→ PROBLEM TO WORK ON: Rewrite the material below with every occurrence of "trash icon" changed to "delete icon" and everything else left as it is. Leave the pictures out of your answer.

# # # #

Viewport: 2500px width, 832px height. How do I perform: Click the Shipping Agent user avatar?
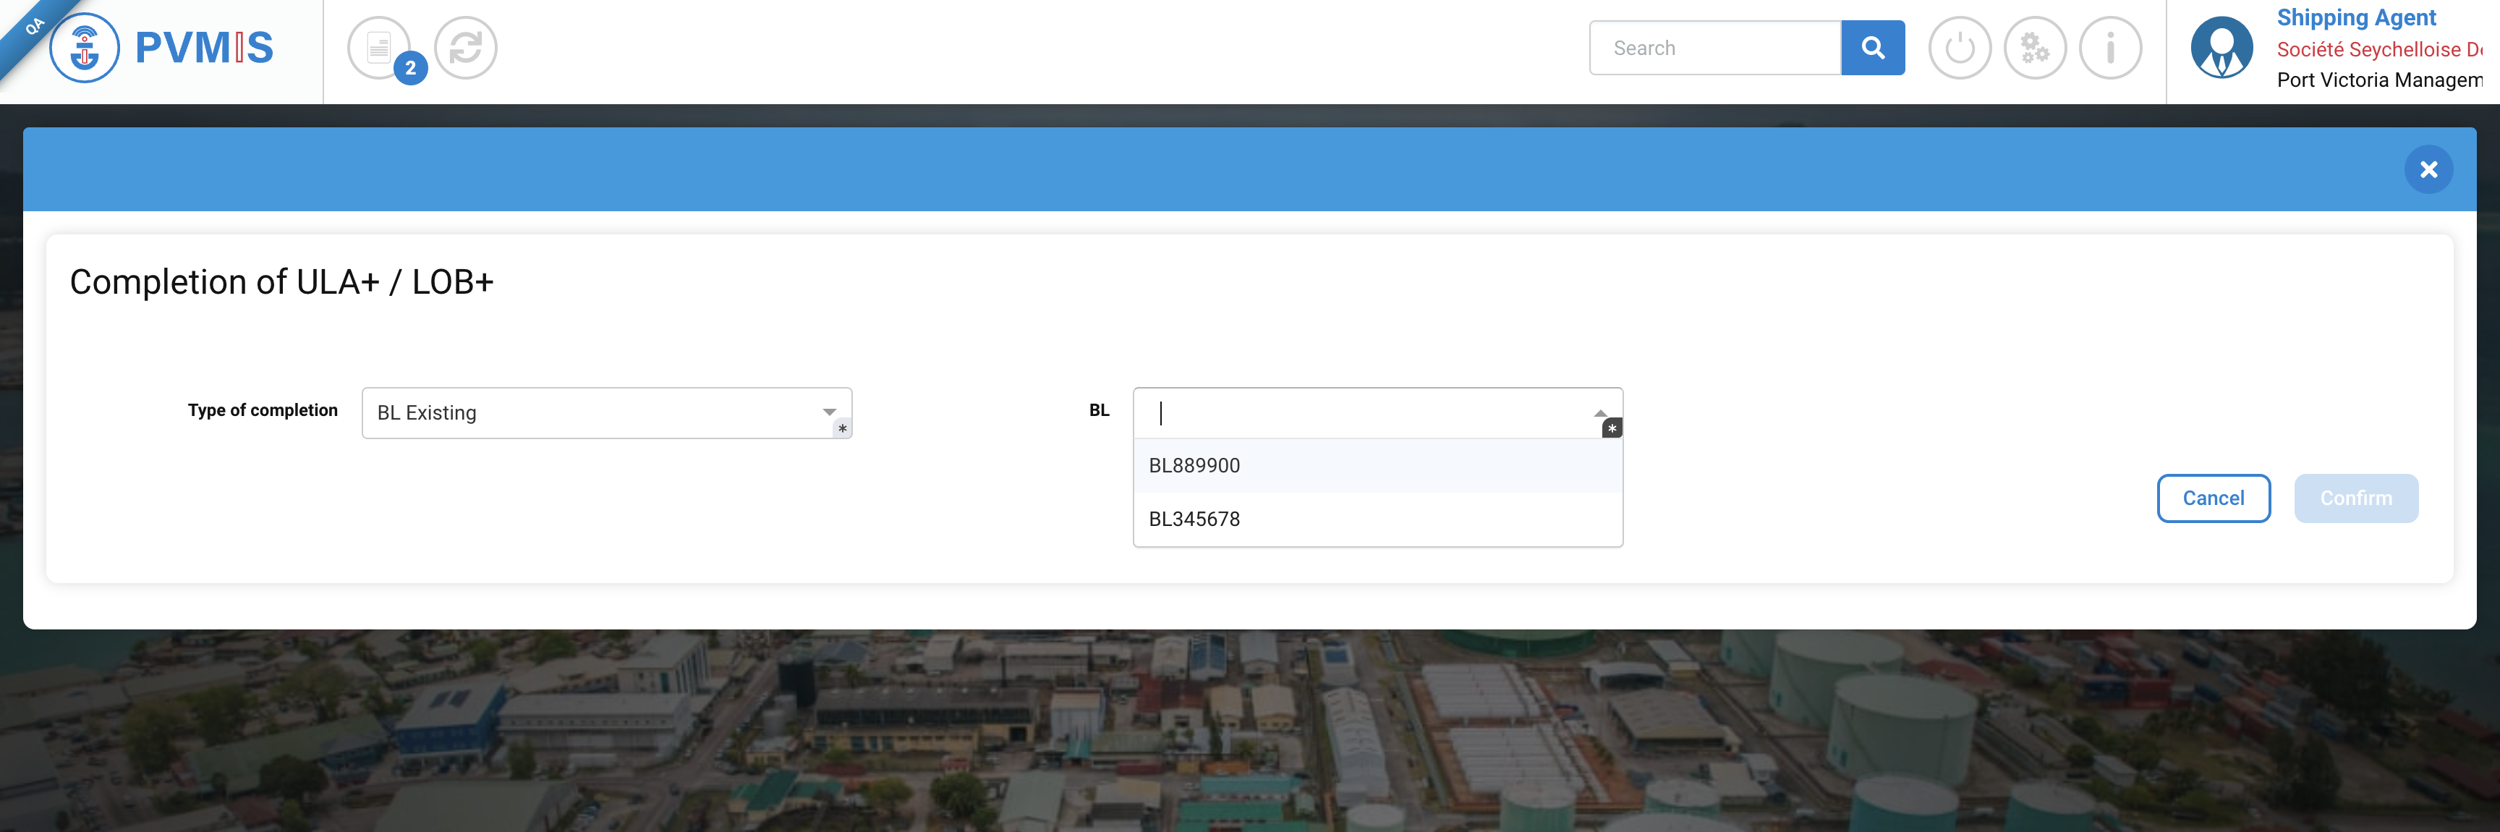click(x=2221, y=48)

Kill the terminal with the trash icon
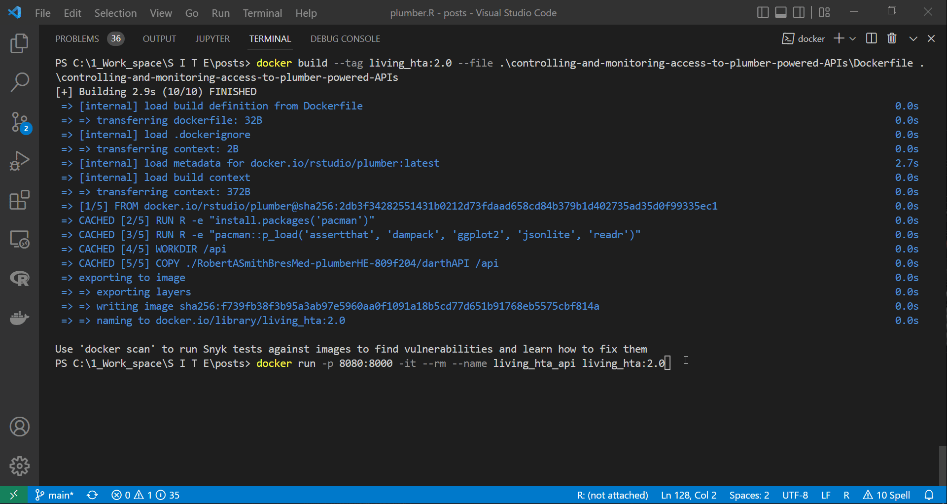(x=892, y=38)
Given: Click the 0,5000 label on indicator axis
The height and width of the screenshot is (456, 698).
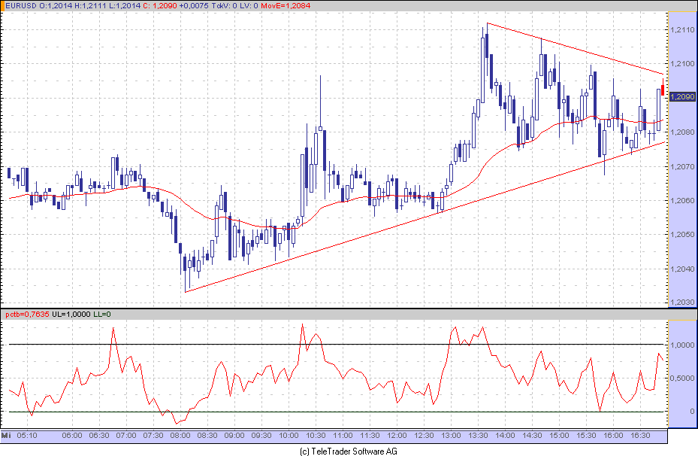Looking at the screenshot, I should pos(681,378).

# # # #

→ ANSWER TO THE EXERCISE:
Viewport: 2500px width, 832px height. How do I perform: Click the Shipping Agent user avatar?
click(x=2221, y=48)

Kill the terminal with the delete icon
(x=892, y=38)
Given: Click the 0,5000 label on indicator axis
The height and width of the screenshot is (456, 698).
Looking at the screenshot, I should pos(681,378).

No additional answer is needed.